Administrators have the option of exposing the data as read-only, or as insert/update/delete. The server will auto-populate standard fields like Modified, ModifiedBy, Created, CreatedBy, and Container for all rows that it inserts or updates. The standard bulk option (TSV, etc) import options are supported.
External schemas are scoped to a single folder. If an exposed table has a “Container” column, it will be filtered to only show rows whose values match the EntityId of the folder.
The server can connect to a variety of external databases, including Oracle, MySQL, SAS, Postgres, and SQLServer. The schemas can also be housed in the standard LabKey Server database.
The server does not support cross-database joins. It can do lookups (based on single-column foreign keys learned via JDBC metadata, or on XML metadata configuration) only within a single database though, regardless of whether it’s the standard LabKey Server database or not.

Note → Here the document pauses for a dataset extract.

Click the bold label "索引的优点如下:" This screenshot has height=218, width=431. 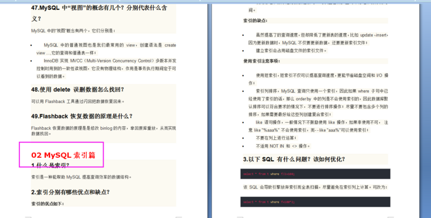pos(48,204)
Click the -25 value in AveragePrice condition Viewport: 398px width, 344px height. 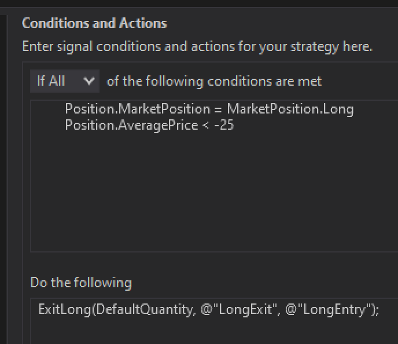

Linked SchemasLinked schemas
allow you to expose data in a target folder that is backed by some other data type in a different source folder. These linked schemas are always read-only.
This provides a mechanism for showing different subsets of the source data in a different folder, where the user might not have permission to see it in the source folder.
The linked schema configuration, set up by an administrator, can include filters such that only a portion of the data in the source schema/table is exposed in the target.